Pancreas is located behind the stomach and it secretes enzymes responsible for digesting food and regulating how body manages glucose.
Pancreatitis is pathologic inflammation of the pancreas. The condition can come and go quickly, or it can be a chronic problem. Treatment will depend on whether your pancreatitis is chronic or acute.
What are the types of pancreatitis?
The start of acute pancreatitis is often very sudden. The inflammation usually resolves on its own within several days after treatment begins.
The most common cause of acute pancreatitis is gallstones. Gallstones are small, solid masses that form from bile. A large gallstone can get stuck at the junction where the main pancreatic duct and the common bile duct come together to form another duct called the ampulla of Vater. These ducts empty into the first part of the small intestine called the duodenum.

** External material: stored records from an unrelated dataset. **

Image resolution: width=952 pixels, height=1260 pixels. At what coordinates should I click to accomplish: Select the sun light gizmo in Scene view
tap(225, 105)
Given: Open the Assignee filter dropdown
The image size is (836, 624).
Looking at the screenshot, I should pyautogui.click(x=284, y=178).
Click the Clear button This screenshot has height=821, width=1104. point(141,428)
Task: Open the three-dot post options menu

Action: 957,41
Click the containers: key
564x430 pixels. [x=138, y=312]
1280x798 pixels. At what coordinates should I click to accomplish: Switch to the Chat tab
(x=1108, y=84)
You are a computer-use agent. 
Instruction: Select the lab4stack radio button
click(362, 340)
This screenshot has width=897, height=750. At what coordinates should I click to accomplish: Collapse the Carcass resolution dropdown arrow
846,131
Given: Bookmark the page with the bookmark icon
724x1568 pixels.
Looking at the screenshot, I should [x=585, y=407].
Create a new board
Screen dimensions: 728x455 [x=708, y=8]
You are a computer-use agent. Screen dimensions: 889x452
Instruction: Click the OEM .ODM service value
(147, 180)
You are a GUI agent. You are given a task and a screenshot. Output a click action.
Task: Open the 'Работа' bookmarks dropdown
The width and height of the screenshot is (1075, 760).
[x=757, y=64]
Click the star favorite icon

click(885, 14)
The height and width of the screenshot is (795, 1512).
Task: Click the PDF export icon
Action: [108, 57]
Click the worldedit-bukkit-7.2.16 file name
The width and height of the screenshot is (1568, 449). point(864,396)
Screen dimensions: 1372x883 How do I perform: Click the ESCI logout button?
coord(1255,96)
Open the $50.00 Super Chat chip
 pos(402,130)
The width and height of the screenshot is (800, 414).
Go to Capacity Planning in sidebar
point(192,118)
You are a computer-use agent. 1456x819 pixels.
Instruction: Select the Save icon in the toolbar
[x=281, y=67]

The pancreatic duct carries digestive enzymes from the pancreas. The common bile duct carries bile or other biliary substances from the liver and gallbladder. When a gallstone gets stuck here, it can cause a holdup of these substances. This can lead to inflammation in both the common bile duct and pancreas.
Chronic pancreatitis is an inflammation of the pancreas that occurs constantly over long period. Permanent damage can occur in the pancreas for people with pancreatitis. Scar tissue grows from this long-term inflammation.
Extensive scar tissue may cause your pancreas to stop making the normal amounts of digestive enzymes, or glucose-regulating hormones. This may cause a person to have trouble digesting fats (which are needed to be able to absorb these enzymes), and develop diabetes.
In adults, alcoholism is a common cause of both acute and chronic pancreatitis. Long-term alcohol abuse is the most common cause of chronic pancreatitis in adults. Autoimmune and genetic diseases, such as cystic fibrosis, can also cause chronic pancreatitis in some people.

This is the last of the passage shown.